Selected passage Start Marker

Title: Novel Tensor Factorization Algorithms and Applications

Date: Monday, December 1st (12/1), 2025

Time: 10:30am-12:30pm ET

Location: Coda C1015 Vinings

Zoom: https://gatech.zoom.us/j/92964368885?pwd=LVQ933vmAz1BX0bk2DMgtSb3S5QBD4.1

Benjamin Cobb

Computer Science Ph.D. Student

School of Computational Science and Engineering

Georgia Institute of Technology

https://www.ben-cobb.com/

Committee:

Dr. Richard W. Vuduc (co-advisor), CSE, Georgia Institute of Technology

Dr. Haesun Park (co-advisor), CSE, Georgia Institute of Technology

Dr. Edmond Chow, CSE, Georgia Institute of Technology

Dr. Grey M. Ballard, CS, Wake Forest University

Dr. Ramakrishnan Kannan, Discrete Algorithms, Oak Ridge National Laboratory

Abstract:

As our capacity to collect and generate data continues to outpace our capacity to store and analyze said data, low-rank tensor factorizations offer a solution to alleviate this issue for tensorized data. The process of computing low-rank tensor factorizations is computationally expensive and requires efficiently leveraging computational resources to enable feasibility. This thesis proposes several novel algorithms for low-rank tensor factorizations to enable interpretable analysis and compression of massive multiway datasets. To this effect, we focus on three overarching themes: efficiently leveraging computational resources to compute large-scale tensor decompositions, efficiently enforcing nonnegativity constraints to improve interpretability, and incorporating additional information into the factorization to improve solution quality.

Selected passage End Marker
Dataset content Start Marker

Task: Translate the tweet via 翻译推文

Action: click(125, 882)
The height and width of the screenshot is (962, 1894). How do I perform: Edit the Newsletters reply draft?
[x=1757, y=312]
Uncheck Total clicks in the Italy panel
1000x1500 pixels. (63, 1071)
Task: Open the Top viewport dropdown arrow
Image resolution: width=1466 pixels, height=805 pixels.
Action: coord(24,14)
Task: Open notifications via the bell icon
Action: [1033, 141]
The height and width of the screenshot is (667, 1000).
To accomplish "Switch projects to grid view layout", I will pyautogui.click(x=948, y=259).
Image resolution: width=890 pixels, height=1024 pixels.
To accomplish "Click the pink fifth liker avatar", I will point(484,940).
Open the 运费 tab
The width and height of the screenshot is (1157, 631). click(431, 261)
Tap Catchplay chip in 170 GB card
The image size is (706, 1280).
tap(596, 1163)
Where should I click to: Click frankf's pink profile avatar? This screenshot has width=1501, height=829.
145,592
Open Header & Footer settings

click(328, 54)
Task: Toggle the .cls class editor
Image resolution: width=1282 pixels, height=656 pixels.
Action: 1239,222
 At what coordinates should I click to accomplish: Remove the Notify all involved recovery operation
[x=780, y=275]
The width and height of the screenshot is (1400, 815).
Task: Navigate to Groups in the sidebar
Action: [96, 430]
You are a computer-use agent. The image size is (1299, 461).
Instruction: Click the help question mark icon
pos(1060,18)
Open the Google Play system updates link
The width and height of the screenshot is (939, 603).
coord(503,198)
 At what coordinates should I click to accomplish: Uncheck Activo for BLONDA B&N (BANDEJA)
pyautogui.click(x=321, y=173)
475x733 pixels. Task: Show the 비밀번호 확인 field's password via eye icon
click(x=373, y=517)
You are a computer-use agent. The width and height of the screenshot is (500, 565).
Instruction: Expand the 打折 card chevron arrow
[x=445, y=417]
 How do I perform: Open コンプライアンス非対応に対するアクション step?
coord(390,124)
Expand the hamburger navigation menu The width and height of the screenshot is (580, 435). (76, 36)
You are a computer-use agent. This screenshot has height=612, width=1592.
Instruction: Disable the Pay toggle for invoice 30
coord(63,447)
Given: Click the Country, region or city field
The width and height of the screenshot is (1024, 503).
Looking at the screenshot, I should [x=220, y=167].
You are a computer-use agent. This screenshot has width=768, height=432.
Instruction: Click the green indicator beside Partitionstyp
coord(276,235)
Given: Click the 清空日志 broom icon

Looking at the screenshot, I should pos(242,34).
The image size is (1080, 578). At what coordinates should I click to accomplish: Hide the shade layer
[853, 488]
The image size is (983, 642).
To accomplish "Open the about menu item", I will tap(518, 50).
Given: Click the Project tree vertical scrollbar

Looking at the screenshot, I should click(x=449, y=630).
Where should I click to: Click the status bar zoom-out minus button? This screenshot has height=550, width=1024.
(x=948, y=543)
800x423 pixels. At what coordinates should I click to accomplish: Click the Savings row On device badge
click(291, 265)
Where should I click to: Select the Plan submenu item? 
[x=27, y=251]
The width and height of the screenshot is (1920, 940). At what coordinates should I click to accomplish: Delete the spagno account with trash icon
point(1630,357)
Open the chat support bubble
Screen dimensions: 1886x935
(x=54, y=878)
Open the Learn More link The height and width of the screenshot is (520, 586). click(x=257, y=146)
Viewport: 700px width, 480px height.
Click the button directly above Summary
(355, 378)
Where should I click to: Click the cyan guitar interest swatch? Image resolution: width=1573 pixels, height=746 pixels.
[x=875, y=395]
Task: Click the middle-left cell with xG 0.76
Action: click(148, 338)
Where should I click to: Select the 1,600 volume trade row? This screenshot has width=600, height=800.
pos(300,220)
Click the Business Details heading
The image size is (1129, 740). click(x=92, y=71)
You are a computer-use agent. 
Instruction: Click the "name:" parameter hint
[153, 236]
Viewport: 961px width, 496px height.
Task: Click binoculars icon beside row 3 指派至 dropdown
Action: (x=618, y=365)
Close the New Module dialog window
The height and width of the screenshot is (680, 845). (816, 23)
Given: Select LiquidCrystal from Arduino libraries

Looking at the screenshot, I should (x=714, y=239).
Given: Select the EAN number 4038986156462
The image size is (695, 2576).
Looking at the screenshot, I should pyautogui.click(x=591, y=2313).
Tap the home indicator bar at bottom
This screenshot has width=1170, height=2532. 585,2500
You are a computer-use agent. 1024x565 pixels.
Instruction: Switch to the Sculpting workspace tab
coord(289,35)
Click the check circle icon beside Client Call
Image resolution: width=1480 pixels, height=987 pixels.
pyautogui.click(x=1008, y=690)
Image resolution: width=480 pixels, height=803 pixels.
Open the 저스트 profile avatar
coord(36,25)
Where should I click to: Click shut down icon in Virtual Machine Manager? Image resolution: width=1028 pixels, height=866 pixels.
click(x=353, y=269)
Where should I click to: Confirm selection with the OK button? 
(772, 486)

Dataset content End Marker

Return the passage of the tensor factorization announcement from "As our capacity" to "improve solution quality.", copied word for word.

As our capacity to collect and generate data continues to outpace our capacity to store and analyze said data, low-rank tensor factorizations offer a solution to alleviate this issue for tensorized data. The process of computing low-rank tensor factorizations is computationally expensive and requires efficiently leveraging computational resources to enable feasibility. This thesis proposes several novel algorithms for low-rank tensor factorizations to enable interpretable analysis and compression of massive multiway datasets. To this effect, we focus on three overarching themes: efficiently leveraging computational resources to compute large-scale tensor decompositions, efficiently enforcing nonnegativity constraints to improve interpretability, and incorporating additional information into the factorization to improve solution quality.